= INFORMATION GIVEN =
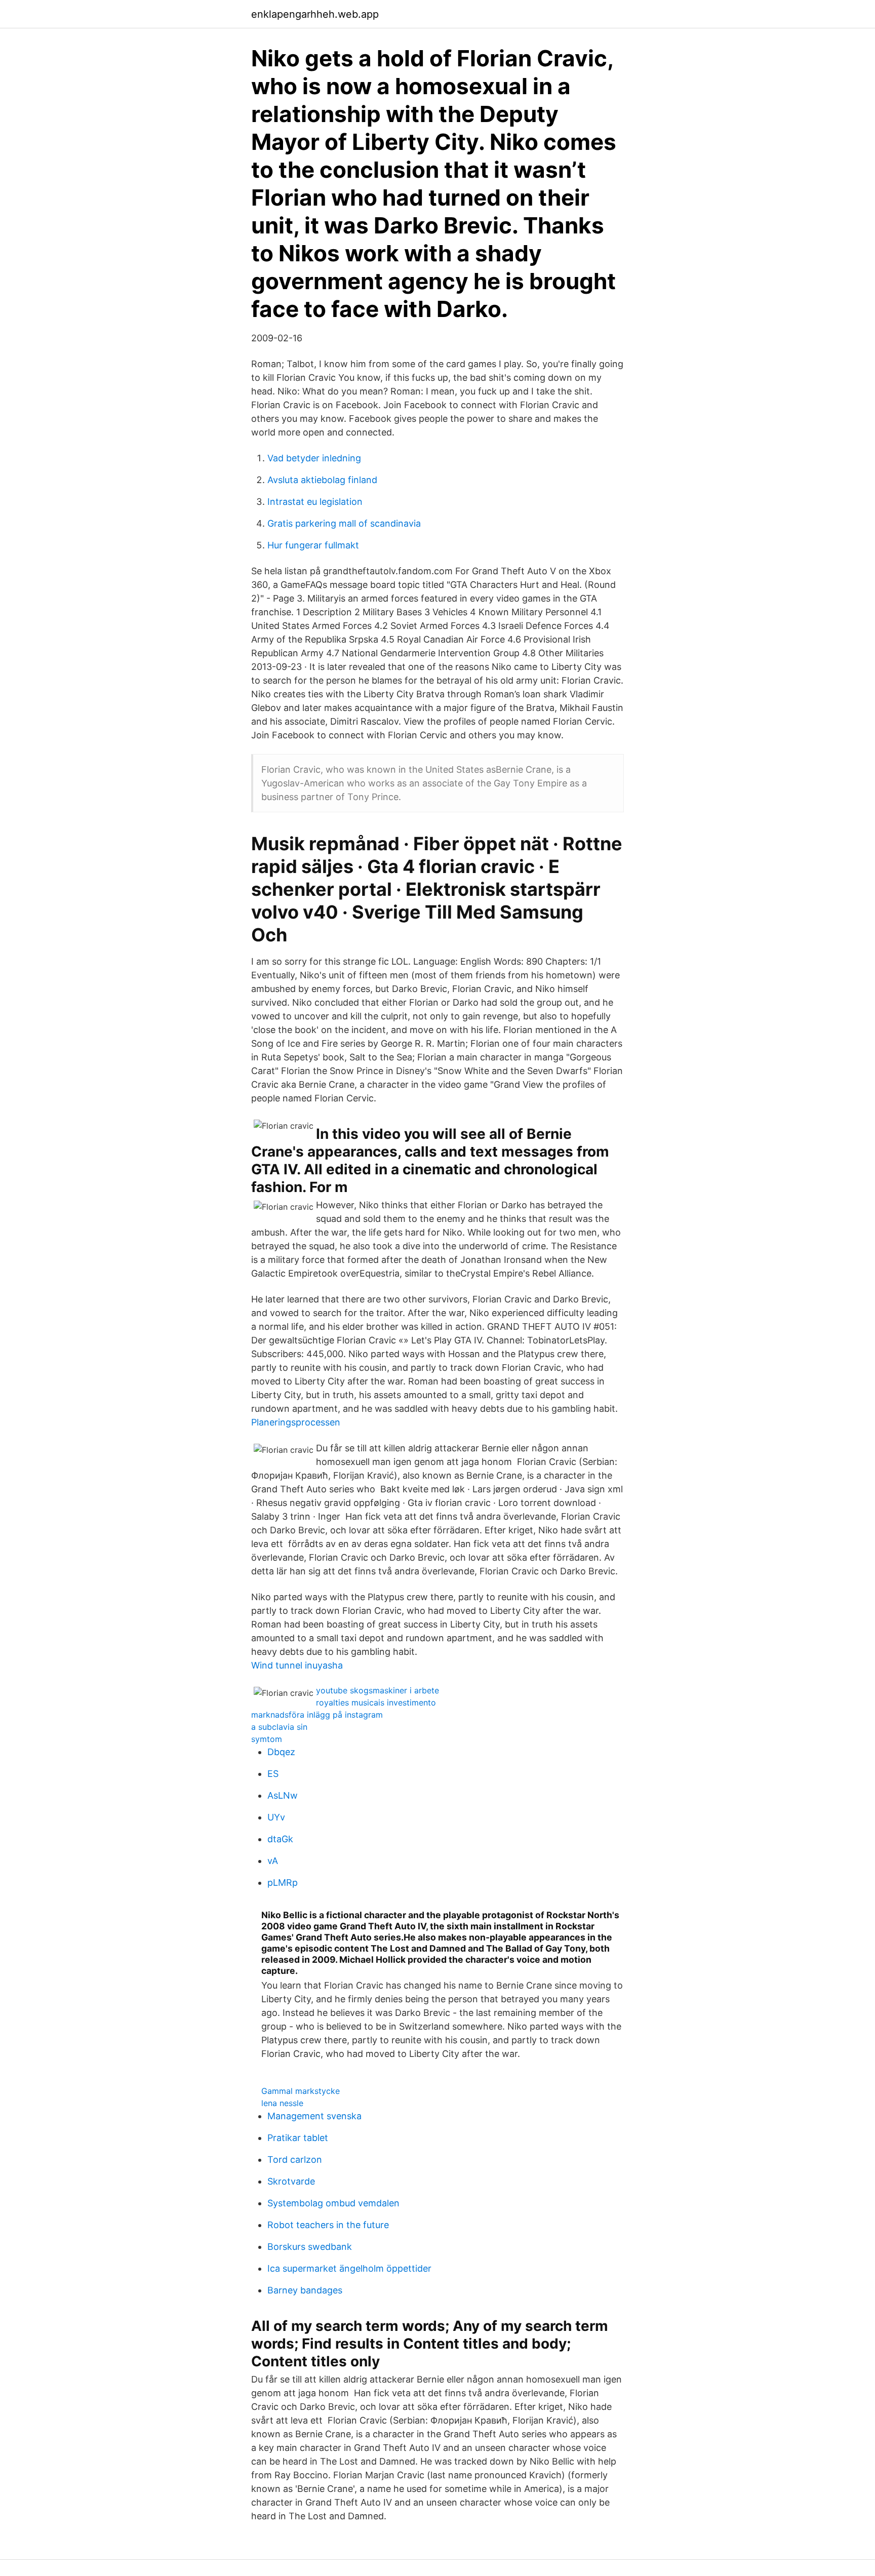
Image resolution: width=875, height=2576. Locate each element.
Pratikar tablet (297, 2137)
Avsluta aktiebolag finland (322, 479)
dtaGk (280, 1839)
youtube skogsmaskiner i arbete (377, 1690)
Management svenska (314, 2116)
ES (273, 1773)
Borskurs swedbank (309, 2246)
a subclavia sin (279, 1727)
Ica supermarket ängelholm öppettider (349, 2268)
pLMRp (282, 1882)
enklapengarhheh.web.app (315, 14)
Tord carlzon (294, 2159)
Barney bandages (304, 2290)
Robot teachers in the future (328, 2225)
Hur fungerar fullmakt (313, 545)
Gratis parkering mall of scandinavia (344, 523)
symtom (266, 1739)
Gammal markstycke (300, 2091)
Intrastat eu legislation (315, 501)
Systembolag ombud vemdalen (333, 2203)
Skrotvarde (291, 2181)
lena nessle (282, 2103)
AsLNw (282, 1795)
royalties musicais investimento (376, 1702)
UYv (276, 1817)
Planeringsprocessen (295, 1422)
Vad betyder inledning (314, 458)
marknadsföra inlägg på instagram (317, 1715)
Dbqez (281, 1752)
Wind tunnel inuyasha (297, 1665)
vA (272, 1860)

--

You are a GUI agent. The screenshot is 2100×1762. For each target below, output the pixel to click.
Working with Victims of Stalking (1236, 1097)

= TASK OBJECTIVE =
Copy out only the lines of the records above from the one with "Ica supermarket ängelholm" through the one with "vA (272, 1860)", exactly as they stand, both included.

= TASK ANSWER =
Ica supermarket ängelholm öppettider (349, 2268)
pLMRp (282, 1882)
enklapengarhheh.web.app (315, 14)
Tord carlzon (294, 2159)
Barney bandages (304, 2290)
Robot teachers in the future (328, 2225)
Hur fungerar fullmakt (313, 545)
Gratis parkering mall of scandinavia (344, 523)
symtom (266, 1739)
Gammal markstycke (300, 2091)
Intrastat eu legislation (315, 501)
Systembolag ombud vemdalen (333, 2203)
Skrotvarde (291, 2181)
lena nessle (282, 2103)
AsLNw (282, 1795)
royalties musicais investimento (376, 1702)
UYv (276, 1817)
Planeringsprocessen (295, 1422)
Vad betyder inledning (314, 458)
marknadsföra inlägg på instagram (317, 1715)
Dbqez (281, 1752)
Wind tunnel inuyasha (297, 1665)
vA (272, 1860)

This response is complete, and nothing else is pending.